O da şirketi ve çalışanları sevmişti. Mezun olunca hiç zaman kaybetmeden başvuru yapmış ve İnsan Kaynakları Bölümü’ne asistan olarak işe alınmıştı. Orada görev yaptığı iki yıl içinde dönem dönem Genel Müdürleri Tarık Bey’e çevirmenlik de yapmıştı. Bir buçuk yıl önce de Tarık Bey’in asistanı, eşinin işi sebebiyle, yurtdışına gidince Demet’i bu vazifeye atamışlardı. Bu işini eskisinden daha çok seviyordu. Şirketin en kritik, en mühim biriminde, çok mühim bir insana asistanlık yapıyordu.
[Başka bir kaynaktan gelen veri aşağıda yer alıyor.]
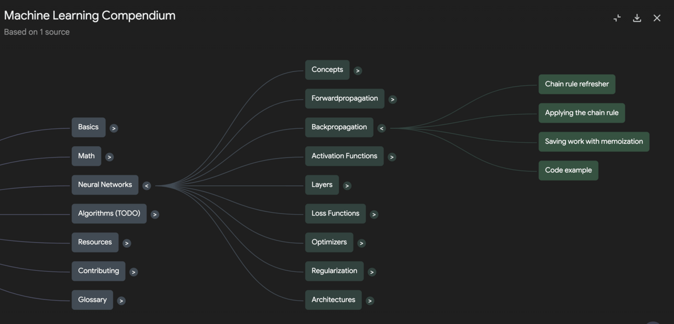Select the Applying the chain rule node

tap(581, 113)
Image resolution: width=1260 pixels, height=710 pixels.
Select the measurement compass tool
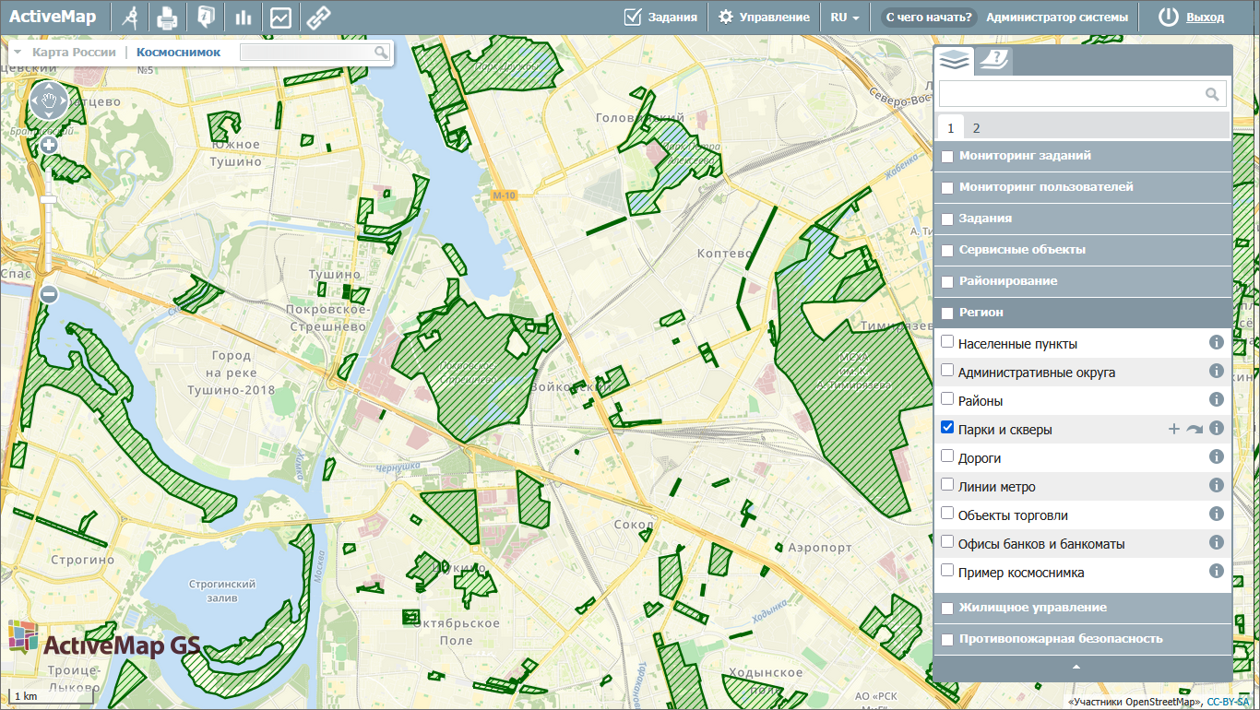pyautogui.click(x=131, y=18)
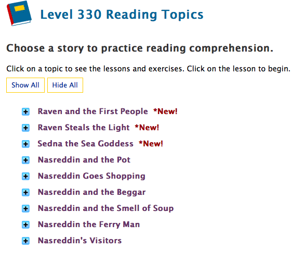The height and width of the screenshot is (274, 292).
Task: Open Raven and the First People topic
Action: tap(92, 111)
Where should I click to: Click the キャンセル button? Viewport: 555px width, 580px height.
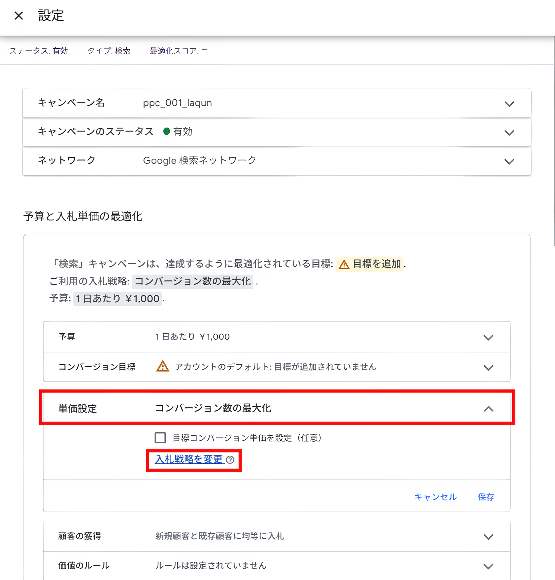[435, 497]
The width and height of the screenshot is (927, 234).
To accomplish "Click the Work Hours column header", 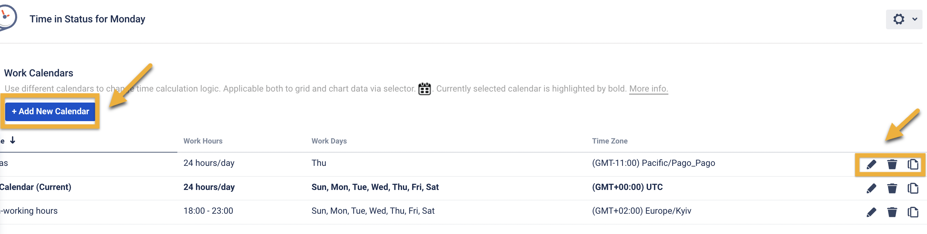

Üstelik Tarık Bey’e büyük saygı duyuyordu. Ondan çok şey öğrendiğini düşünüyordu. O sabah erkenden işe geldi. Tam bilgisayarını açmıştı ki Tarık Bey kapıda göründü. Onu işinin başında görünce “Bravo Demet, erkenden gelmişsin. Bugün halletmemiz gereken fazla iş var, senin bu saatte burada olman ne güzel!” dedi. Sesinde biraz şaşkınlık, daha çok da tatminiyet vardı. “Sinir kardeşim Demir aracılığıyla sevgili patronumun gözüne girdim” diye düşünmekten alamadı kendini Demet.